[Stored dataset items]
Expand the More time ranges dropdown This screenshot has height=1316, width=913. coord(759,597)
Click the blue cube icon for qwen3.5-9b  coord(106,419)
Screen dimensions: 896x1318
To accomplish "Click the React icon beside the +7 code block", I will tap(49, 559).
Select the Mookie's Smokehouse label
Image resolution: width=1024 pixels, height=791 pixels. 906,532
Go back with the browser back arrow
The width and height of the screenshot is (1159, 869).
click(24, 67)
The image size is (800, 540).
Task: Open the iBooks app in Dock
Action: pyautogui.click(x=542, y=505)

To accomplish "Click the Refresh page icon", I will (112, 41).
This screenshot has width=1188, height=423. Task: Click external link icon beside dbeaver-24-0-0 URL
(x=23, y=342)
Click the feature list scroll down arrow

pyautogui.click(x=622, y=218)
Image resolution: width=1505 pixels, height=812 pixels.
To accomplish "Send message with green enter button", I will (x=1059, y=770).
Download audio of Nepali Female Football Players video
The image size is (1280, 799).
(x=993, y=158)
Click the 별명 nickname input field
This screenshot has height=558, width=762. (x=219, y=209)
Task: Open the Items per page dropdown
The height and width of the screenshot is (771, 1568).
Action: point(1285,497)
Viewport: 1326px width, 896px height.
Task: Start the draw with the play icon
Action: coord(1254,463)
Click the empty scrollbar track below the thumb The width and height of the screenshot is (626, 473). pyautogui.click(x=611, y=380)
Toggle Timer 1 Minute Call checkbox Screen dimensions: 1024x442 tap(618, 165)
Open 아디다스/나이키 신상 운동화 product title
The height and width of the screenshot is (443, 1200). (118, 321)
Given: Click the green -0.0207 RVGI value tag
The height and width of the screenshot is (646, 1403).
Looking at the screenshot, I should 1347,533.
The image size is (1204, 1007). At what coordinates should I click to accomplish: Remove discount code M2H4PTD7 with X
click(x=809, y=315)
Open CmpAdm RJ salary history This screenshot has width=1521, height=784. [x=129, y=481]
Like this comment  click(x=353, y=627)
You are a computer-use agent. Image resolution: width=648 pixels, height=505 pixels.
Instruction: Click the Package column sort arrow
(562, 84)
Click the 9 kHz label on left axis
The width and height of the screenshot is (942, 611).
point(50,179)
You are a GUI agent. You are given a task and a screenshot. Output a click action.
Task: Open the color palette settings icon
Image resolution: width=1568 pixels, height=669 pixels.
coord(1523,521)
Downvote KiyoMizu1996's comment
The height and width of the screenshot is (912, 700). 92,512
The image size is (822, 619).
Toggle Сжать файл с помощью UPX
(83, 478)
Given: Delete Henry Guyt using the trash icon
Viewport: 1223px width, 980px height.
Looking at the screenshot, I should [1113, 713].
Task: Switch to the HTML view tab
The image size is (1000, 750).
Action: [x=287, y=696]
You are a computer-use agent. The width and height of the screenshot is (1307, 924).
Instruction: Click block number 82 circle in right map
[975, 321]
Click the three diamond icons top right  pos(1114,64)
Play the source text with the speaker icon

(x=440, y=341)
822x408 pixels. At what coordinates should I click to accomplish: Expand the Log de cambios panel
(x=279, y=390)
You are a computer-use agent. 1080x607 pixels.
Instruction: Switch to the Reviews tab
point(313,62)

About this exercise >>
Restate the data exactly, keeping every line intact.

Answer for this exercise >>
Expand the More time ranges dropdown This screenshot has height=1316, width=913. coord(759,597)
Click the blue cube icon for qwen3.5-9b  coord(106,419)
Screen dimensions: 896x1318
To accomplish "Click the React icon beside the +7 code block", I will tap(49, 559).
Select the Mookie's Smokehouse label
Image resolution: width=1024 pixels, height=791 pixels. 906,532
Go back with the browser back arrow
The width and height of the screenshot is (1159, 869).
click(24, 67)
The image size is (800, 540).
Task: Open the iBooks app in Dock
Action: pyautogui.click(x=542, y=505)

To accomplish "Click the Refresh page icon", I will (112, 41).
This screenshot has width=1188, height=423. Task: Click external link icon beside dbeaver-24-0-0 URL
(x=23, y=342)
Click the feature list scroll down arrow

pyautogui.click(x=622, y=218)
Image resolution: width=1505 pixels, height=812 pixels.
To accomplish "Send message with green enter button", I will (x=1059, y=770).
Download audio of Nepali Female Football Players video
The image size is (1280, 799).
(x=993, y=158)
Click the 별명 nickname input field
This screenshot has height=558, width=762. (x=219, y=209)
Task: Open the Items per page dropdown
The height and width of the screenshot is (771, 1568).
Action: point(1285,497)
Viewport: 1326px width, 896px height.
Task: Start the draw with the play icon
Action: coord(1254,463)
Click the empty scrollbar track below the thumb The width and height of the screenshot is (626, 473). pyautogui.click(x=611, y=380)
Toggle Timer 1 Minute Call checkbox Screen dimensions: 1024x442 tap(618, 165)
Open 아디다스/나이키 신상 운동화 product title
The height and width of the screenshot is (443, 1200). (118, 321)
Given: Click the green -0.0207 RVGI value tag
The height and width of the screenshot is (646, 1403).
Looking at the screenshot, I should 1347,533.
The image size is (1204, 1007). At what coordinates should I click to accomplish: Remove discount code M2H4PTD7 with X
click(x=809, y=315)
Open CmpAdm RJ salary history This screenshot has width=1521, height=784. [x=129, y=481]
Like this comment  click(x=353, y=627)
You are a computer-use agent. Image resolution: width=648 pixels, height=505 pixels.
Instruction: Click the Package column sort arrow
(562, 84)
Click the 9 kHz label on left axis
The width and height of the screenshot is (942, 611).
point(50,179)
You are a GUI agent. You are given a task and a screenshot. Output a click action.
Task: Open the color palette settings icon
Image resolution: width=1568 pixels, height=669 pixels.
coord(1523,521)
Downvote KiyoMizu1996's comment
The height and width of the screenshot is (912, 700). 92,512
The image size is (822, 619).
Toggle Сжать файл с помощью UPX
(83, 478)
Given: Delete Henry Guyt using the trash icon
Viewport: 1223px width, 980px height.
Looking at the screenshot, I should [1113, 713].
Task: Switch to the HTML view tab
The image size is (1000, 750).
Action: [x=287, y=696]
You are a computer-use agent. The width and height of the screenshot is (1307, 924).
Instruction: Click block number 82 circle in right map
[975, 321]
Click the three diamond icons top right  pos(1114,64)
Play the source text with the speaker icon

(x=440, y=341)
822x408 pixels. At what coordinates should I click to accomplish: Expand the Log de cambios panel
(x=279, y=390)
You are a computer-use agent. 1080x607 pixels.
Instruction: Switch to the Reviews tab
point(313,62)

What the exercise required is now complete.